College of Arts and Humanities
Assistant Professor of Asian Pacific Studies Mary Talusan‘s book, Instruments of Empire: Filipino Musicians, Black Soldiers, and Military Band Music during U.S. Colonization of the Philippines, was published by University Press of Mississippi. Gathering over 20 years of research on her great-grandfather’s role in the band, his travels with the band to the United States, and close friendship with African American conductor, Lt. Col. Walter H. Loving, she analyzes the connections between music, race, and U.S. imperialism during the early 20th century in America.
College of Education
Edward Curammeng, assistant professor in the Teacher Education Division, was recently nominated and selected as a member of the 2021-2022 class of Whisenton Public Scholars. The Whisenton Public Scholars Fellowship is a public scholars exchange in collaboration with Joffre T. Whisenton and Associates and the Kettering Foundation. Launched in 1998, the program involves faculty and administrators from schools that serve minoritized communities, including Historically Black Colleges and Universities and Minority Serving Institutions.

WHAT IS REQUIRED: In the college news text, what year was the Whisenton Public Scholars program launched? The data after this point comes from a separate, unrelated source.

SUPPLIED MATERIAL:
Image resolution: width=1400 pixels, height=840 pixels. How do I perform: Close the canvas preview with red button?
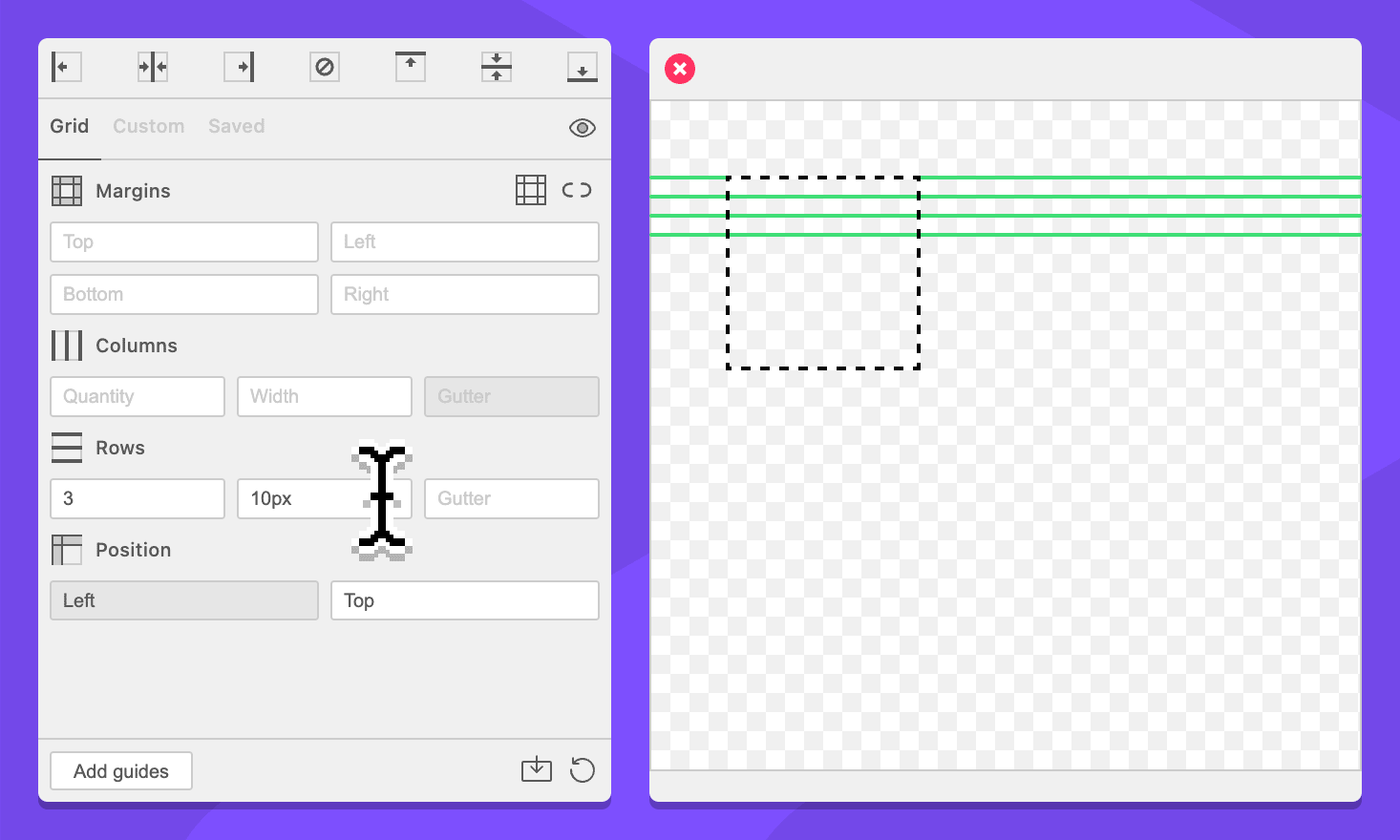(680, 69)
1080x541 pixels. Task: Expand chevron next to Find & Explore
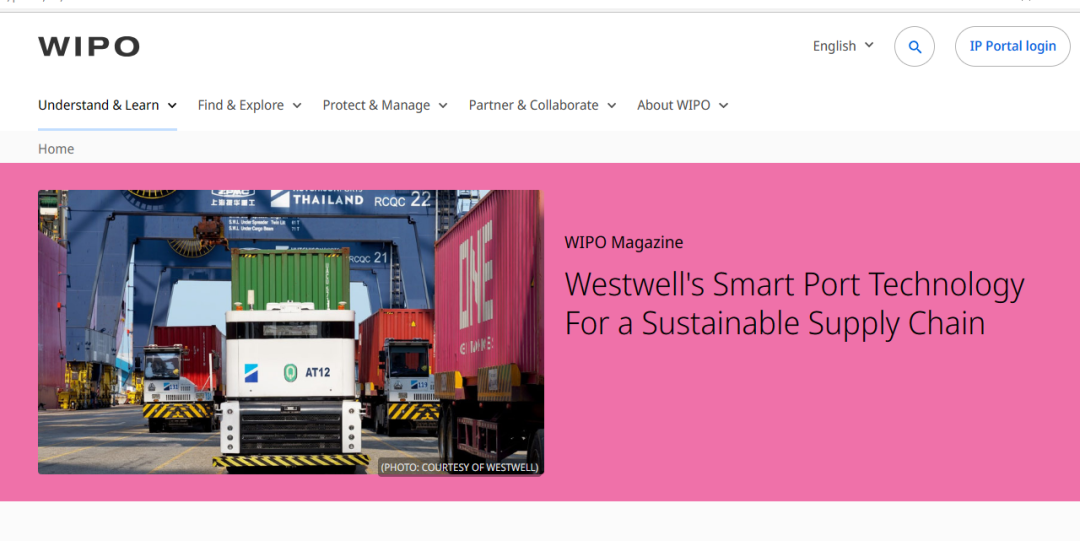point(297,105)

SOLUTION FOR THIS PROBLEM: 1998